Runners must be gracefully terminated; they must not be force-terminated while pipelines are running, otherwise they are stuck in a running state.
The server does not keep track of runner connectivity for a number of reasons (for example, connections are not persistent and the runners use long polling and frequently connect and disconnect to avoid tcp timeouts, which are common in many corporate networks). If you stop or restart the server while builds are running, or the runner loses connectivity with the server, it is able to keep running pipelines and upload the results using a backoff once it is able to re-establish a connection. This decentralized design makes the system more resilient to outages and flaky networks, but the tradeoff is that you must not shut down a runner while it is running a pipeline.

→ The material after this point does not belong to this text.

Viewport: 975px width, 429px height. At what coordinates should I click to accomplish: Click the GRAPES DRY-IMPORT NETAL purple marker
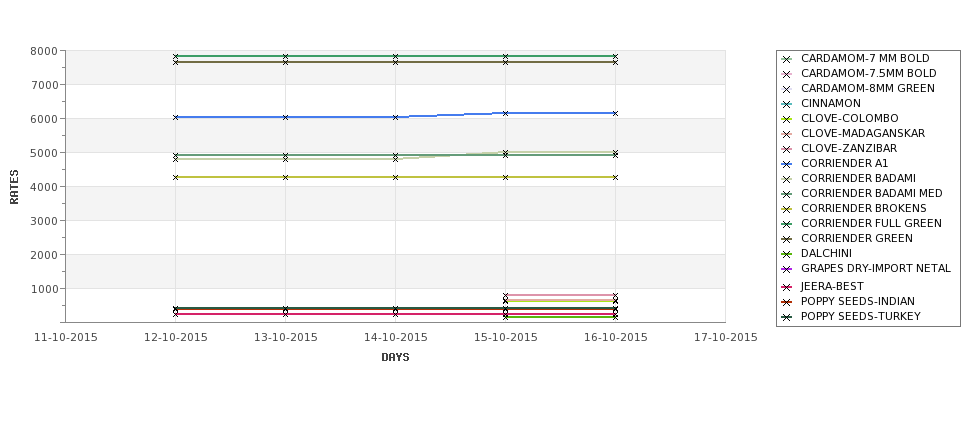(787, 269)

The servers does scan for stuck jobs every 24 hours and terminates them. If you want to reduce the interval and scan more frequently, you can adjust the cleanup intervals and deadlines by passing the following environment variables to your Drone server:
Just for clarification: If a (docker) runner is getting a signal to gracefully stop, it is 1. not accepting (reads: pulling for) any new jobs to execute and 2. blocks until it’s currently executing jobs have finished before exiting itself?
Settings the runner’s container grace period longer than the maximum build timeout (default 60min) should do the job, if the OS itself is not reaping processes at some point.
Would it be hard to implement a different, configurable strategy for runners, that is automatically cancelling executing jobs (and notifying the server thereof) before exiting?